The magnitude of categories of texts enriched by language models
Tai-Danae Bradley, Juan Pablo Vigneaux
TL;DR
The paper develops a rigorous link between autoregressive language models and enriched category theory by encoding next-token probabilities as hom-objects, forming $[0,1]$- and $[0,\infty]$-categories of texts. It derives an explicit magnitude formula for the LM-induced generalized metric space, showing Mag$(t\mathcal{M})=(t-1)\sum_{x\in\mathrm{ob}(\mathcal{M})\setminus T(\bot)}H_t(p_x)+\#(T(\bot))$, whose $t\to1$ limit recovers a sum of Shannon entropies, thus connecting magnitude to a partition-function-like quantity. The work further expresses magnitude via magnitude homology, identifying $H_{0,0}$ and $H_{1,\ell}$ as fundamental components and conjecturing higher homology vanish, thereby linking information-theoretic entropy with topological invariants. Overall, this framework provides a principled geometric and topological lens for analyzing language-model semantics and their uncertainty structure, with potential implications for assessing model diversity and information content.
Abstract
The purpose of this article is twofold. Firstly, we use the next-token probabilities given by a language model to explicitly define a category of texts in natural language enriched over the unit interval, in the sense of Bradley, Terilla, and Vlassopoulos.

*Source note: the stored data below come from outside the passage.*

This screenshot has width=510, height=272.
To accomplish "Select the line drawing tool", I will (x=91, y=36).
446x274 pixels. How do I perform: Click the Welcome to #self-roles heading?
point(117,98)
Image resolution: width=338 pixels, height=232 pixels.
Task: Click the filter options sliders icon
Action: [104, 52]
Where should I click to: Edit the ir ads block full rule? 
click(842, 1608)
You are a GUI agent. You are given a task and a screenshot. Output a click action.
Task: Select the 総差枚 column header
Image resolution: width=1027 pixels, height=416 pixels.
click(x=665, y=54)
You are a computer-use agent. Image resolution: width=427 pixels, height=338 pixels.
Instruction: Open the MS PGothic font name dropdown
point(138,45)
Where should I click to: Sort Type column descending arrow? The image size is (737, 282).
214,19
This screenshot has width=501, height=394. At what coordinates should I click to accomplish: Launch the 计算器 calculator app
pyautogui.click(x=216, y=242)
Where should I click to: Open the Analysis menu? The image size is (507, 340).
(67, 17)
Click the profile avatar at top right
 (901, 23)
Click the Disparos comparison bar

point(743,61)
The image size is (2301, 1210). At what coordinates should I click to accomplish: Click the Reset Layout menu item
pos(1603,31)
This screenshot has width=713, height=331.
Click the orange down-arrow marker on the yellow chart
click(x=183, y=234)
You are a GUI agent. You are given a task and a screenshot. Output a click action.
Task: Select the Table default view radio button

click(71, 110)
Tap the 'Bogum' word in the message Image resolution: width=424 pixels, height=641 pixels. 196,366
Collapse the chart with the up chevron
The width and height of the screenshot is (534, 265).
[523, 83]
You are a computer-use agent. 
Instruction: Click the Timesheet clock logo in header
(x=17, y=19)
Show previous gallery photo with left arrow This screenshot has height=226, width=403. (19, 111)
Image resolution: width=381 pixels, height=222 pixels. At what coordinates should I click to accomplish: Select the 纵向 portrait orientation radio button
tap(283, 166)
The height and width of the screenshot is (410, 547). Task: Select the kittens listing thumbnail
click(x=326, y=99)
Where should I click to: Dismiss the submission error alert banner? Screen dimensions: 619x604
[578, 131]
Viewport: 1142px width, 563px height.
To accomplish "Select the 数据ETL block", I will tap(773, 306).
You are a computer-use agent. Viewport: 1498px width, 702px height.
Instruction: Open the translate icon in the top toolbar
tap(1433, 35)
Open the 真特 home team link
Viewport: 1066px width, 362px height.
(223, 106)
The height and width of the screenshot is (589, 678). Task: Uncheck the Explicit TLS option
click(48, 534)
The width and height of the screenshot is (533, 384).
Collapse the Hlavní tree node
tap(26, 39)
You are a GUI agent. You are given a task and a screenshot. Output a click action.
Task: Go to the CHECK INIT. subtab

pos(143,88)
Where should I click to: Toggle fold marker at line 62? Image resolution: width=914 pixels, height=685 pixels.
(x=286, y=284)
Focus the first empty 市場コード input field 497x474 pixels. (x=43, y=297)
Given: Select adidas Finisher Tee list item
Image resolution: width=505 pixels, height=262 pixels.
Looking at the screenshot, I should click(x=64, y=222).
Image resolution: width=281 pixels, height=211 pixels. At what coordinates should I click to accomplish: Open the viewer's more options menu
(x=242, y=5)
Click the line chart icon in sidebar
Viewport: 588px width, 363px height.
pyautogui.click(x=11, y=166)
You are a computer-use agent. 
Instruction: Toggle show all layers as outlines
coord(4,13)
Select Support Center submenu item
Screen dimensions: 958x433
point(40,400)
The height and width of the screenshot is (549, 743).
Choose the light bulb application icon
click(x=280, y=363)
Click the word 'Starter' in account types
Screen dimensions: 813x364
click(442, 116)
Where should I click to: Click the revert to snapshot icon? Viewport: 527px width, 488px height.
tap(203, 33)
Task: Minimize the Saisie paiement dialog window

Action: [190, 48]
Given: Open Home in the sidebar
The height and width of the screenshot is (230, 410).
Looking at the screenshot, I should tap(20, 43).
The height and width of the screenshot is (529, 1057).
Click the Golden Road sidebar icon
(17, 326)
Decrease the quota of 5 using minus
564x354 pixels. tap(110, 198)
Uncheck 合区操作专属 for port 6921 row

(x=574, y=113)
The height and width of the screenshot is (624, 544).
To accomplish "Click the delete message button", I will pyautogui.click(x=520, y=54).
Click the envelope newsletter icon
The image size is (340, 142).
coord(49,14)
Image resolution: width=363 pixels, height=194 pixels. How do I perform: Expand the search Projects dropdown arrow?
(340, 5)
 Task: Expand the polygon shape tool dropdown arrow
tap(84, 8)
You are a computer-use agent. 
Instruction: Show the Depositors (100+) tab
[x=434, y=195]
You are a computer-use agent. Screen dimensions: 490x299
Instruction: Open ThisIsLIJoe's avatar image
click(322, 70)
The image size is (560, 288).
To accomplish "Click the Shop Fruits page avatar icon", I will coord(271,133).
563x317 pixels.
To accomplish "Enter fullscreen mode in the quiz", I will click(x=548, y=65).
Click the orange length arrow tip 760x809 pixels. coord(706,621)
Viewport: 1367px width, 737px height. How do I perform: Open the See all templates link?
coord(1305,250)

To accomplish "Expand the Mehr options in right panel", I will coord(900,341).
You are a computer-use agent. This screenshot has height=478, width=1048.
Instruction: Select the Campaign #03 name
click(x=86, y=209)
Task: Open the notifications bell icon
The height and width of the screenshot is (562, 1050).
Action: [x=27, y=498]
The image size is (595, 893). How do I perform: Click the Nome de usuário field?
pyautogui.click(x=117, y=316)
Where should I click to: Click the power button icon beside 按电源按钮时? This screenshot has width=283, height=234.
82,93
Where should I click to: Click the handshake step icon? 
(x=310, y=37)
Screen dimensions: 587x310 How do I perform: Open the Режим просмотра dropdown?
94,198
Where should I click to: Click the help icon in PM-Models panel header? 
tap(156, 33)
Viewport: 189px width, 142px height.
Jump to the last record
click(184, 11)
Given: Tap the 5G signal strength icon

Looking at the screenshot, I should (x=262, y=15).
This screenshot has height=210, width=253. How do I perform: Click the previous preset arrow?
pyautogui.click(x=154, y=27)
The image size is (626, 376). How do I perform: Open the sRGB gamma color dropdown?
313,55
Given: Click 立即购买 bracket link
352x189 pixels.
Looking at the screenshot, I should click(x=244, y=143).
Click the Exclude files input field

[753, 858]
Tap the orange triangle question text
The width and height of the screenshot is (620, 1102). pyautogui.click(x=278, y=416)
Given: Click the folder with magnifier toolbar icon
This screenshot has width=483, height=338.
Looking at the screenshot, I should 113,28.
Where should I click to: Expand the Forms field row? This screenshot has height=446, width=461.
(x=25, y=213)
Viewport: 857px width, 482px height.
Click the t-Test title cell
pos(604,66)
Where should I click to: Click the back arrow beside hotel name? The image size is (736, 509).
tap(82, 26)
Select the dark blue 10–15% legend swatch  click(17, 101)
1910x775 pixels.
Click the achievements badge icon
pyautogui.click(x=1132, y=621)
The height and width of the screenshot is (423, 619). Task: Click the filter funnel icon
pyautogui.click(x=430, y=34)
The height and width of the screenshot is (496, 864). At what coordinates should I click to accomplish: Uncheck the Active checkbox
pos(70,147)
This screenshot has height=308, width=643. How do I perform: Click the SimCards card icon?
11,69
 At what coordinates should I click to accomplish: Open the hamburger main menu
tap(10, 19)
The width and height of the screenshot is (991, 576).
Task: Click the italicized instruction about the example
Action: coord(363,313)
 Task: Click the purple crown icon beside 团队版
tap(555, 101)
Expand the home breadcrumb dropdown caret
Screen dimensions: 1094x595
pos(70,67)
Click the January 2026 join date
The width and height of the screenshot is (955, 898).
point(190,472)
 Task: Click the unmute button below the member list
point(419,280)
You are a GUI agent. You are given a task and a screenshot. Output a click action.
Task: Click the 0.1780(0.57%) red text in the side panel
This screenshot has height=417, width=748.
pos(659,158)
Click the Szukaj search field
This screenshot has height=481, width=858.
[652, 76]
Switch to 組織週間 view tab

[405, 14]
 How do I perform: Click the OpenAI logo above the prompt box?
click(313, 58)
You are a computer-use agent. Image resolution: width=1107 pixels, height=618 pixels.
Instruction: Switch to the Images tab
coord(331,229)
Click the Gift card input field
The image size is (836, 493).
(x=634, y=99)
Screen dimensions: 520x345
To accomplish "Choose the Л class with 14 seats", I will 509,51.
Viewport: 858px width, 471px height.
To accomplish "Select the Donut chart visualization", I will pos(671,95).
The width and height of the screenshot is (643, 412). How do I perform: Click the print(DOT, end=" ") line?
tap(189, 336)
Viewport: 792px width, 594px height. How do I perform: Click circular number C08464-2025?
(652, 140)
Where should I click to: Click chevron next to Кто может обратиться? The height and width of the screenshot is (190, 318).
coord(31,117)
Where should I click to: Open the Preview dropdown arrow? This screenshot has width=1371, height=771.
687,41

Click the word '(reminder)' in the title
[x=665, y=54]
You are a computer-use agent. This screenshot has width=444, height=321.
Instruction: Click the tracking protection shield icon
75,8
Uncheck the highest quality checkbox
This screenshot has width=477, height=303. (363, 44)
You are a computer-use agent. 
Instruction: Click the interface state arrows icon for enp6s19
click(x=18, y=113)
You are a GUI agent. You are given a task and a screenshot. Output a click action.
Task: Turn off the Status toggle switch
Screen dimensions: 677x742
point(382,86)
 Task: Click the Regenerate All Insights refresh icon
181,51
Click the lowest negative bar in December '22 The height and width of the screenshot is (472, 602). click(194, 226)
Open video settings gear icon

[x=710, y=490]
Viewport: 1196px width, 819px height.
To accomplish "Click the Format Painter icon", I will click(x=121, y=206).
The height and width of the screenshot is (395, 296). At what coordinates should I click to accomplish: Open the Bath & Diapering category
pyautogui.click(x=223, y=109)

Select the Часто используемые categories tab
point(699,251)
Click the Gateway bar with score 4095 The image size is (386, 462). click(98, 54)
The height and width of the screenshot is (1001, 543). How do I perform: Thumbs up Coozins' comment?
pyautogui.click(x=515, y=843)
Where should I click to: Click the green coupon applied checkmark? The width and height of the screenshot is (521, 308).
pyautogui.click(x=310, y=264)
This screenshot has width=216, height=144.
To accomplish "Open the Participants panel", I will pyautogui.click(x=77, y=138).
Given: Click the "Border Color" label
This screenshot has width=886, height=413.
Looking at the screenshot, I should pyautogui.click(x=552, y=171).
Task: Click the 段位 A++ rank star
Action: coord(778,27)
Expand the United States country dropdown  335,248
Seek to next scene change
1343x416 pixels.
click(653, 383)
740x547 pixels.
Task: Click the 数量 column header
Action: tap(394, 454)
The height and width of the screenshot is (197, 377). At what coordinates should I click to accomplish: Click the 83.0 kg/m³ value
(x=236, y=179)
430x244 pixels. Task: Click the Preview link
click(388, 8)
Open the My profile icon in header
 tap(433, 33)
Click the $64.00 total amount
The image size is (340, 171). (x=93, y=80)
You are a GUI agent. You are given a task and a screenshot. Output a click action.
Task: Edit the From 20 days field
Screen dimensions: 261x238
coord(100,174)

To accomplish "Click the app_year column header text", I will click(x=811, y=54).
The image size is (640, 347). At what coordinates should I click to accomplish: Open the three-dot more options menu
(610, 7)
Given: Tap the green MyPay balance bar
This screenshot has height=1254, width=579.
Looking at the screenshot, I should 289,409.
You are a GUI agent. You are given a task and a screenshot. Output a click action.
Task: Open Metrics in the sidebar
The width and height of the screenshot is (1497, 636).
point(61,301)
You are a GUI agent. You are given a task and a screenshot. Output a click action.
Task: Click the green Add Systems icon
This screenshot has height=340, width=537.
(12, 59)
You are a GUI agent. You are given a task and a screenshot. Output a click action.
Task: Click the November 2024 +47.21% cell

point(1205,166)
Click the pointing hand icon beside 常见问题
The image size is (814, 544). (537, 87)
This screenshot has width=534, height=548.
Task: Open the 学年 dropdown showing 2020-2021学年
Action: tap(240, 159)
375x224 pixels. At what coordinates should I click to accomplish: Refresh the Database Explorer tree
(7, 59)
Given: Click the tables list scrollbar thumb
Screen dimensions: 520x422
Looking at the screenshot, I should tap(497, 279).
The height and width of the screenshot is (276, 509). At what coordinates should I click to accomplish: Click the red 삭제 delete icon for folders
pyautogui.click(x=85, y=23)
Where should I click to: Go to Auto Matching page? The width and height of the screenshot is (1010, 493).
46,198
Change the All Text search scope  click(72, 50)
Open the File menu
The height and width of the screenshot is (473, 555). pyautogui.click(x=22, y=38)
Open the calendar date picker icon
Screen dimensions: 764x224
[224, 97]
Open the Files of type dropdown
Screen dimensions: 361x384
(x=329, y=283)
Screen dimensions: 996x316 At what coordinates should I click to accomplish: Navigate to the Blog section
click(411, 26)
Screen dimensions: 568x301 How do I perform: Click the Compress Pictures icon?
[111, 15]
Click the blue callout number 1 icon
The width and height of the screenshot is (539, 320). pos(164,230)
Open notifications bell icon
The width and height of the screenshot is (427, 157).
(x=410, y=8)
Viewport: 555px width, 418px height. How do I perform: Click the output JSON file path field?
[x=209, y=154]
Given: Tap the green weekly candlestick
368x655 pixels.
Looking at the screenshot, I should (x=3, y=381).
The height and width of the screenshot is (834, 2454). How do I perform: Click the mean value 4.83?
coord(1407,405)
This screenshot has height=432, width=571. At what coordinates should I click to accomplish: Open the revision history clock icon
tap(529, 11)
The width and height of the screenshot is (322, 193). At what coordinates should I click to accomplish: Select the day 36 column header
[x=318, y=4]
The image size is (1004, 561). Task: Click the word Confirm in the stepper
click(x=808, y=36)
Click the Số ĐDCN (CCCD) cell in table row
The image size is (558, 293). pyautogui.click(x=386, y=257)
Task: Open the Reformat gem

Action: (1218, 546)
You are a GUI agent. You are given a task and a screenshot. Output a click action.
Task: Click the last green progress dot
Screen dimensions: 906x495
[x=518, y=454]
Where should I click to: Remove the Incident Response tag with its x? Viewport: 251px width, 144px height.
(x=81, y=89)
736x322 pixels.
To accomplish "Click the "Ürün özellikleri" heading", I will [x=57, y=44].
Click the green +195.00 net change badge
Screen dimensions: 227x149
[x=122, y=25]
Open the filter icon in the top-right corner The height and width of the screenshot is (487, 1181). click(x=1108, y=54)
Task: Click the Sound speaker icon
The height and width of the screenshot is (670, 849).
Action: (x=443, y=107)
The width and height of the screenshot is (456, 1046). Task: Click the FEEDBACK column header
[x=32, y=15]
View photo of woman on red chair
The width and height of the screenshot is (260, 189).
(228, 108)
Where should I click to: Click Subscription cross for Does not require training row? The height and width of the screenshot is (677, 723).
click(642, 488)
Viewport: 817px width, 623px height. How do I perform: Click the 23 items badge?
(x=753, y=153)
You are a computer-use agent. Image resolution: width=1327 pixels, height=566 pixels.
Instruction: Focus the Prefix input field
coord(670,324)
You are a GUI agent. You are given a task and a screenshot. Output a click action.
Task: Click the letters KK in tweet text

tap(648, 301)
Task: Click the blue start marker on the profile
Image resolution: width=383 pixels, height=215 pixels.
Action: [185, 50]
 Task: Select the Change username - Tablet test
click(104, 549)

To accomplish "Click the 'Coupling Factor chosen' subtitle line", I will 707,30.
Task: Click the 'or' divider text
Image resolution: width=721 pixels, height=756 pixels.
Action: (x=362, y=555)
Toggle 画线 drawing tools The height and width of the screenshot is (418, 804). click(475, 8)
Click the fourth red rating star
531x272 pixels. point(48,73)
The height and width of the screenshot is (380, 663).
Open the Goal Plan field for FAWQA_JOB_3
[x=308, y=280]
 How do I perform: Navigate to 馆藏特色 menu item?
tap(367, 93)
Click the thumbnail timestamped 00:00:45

We consider explicitly the terminating conditions for text generation and determine when the enrichment itself can be interpreted as a probability over texts. Secondly, we compute the Möbius function and the magnitude of an associated generalized metric space of texts. The magnitude function of that space is a sum over texts (prompts) of the $t$-logarithmic (Tsallis) entropies of the next-token probability distributions associated with each prompt, plus the cardinality of the model's possible outputs. A suitable evaluation of the magnitude function's derivative recovers a sum of Shannon entropies, which justifies seeing magnitude as a partition function. Following Leinster and Shulman, we also express the magnitude function of the generalized metric space as an Euler characteristic of magnitude homology and provide an explicit description of the zeroeth and first magnitude homology groups.